[Stored items]
[Start of Attachment]

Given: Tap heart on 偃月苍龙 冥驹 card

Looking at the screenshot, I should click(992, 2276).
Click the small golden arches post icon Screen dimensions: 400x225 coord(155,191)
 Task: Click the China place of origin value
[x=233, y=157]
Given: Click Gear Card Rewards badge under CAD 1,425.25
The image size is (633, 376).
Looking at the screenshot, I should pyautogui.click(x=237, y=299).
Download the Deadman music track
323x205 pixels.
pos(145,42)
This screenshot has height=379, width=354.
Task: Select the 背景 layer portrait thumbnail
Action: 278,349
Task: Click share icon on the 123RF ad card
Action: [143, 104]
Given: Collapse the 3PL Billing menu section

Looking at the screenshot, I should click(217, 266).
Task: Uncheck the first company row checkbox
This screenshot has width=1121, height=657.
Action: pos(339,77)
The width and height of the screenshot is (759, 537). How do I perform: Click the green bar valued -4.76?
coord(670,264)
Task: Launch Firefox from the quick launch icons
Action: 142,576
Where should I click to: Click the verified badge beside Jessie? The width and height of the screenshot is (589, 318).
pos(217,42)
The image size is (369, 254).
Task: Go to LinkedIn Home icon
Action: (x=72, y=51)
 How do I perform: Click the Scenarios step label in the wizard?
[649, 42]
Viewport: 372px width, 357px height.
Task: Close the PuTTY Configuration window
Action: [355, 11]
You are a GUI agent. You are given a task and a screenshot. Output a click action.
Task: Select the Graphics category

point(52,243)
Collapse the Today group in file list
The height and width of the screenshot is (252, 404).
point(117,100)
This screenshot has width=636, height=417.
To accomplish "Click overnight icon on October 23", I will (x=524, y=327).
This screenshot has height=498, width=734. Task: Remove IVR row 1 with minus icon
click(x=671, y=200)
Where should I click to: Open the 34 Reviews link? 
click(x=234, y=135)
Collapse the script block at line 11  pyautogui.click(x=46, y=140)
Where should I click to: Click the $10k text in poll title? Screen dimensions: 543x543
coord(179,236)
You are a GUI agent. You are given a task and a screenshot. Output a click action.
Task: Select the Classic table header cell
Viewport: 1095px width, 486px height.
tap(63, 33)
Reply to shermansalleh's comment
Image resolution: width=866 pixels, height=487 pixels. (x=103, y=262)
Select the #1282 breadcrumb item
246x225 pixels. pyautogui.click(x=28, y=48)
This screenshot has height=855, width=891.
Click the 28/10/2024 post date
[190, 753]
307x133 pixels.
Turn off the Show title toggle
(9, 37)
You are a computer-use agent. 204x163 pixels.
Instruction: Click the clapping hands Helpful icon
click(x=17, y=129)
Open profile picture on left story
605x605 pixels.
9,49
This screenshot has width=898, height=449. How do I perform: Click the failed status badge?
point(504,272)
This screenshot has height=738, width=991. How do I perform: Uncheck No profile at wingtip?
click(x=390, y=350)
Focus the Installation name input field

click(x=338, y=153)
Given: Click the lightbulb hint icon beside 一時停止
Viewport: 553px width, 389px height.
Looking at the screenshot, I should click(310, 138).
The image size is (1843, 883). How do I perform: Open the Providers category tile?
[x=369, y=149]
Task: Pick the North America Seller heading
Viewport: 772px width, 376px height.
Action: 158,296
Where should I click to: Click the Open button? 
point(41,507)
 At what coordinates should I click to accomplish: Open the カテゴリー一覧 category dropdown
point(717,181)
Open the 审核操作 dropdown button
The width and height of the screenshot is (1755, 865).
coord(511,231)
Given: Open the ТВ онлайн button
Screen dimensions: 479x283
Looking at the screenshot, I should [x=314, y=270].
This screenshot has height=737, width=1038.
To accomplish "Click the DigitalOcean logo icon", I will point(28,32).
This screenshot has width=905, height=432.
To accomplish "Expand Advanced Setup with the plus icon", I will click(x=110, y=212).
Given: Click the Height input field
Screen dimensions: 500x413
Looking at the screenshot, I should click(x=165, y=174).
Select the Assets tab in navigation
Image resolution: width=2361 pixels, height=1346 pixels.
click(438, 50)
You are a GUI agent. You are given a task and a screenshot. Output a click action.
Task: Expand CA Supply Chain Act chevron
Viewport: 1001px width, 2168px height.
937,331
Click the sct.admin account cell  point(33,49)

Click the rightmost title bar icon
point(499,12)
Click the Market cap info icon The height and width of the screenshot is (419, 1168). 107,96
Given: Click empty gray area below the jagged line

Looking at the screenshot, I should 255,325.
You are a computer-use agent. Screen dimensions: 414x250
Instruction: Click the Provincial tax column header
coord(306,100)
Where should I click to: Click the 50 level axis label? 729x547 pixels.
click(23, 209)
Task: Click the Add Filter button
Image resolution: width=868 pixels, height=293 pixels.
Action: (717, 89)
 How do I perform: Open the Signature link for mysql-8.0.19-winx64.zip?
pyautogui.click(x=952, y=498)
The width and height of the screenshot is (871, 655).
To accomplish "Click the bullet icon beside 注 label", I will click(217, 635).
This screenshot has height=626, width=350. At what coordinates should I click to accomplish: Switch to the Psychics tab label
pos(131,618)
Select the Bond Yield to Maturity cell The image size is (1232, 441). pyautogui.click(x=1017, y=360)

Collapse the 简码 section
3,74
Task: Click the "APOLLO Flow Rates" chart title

[End of Attachment]

**ASSIGNMENT**
Find and copy each line of the data where "cell" is present.

**EXERCISE OUTPUT**
Task: Select the Classic table header cell
Click the sct.admin account cell  point(33,49)
Select the Bond Yield to Maturity cell The image size is (1232, 441). pyautogui.click(x=1017, y=360)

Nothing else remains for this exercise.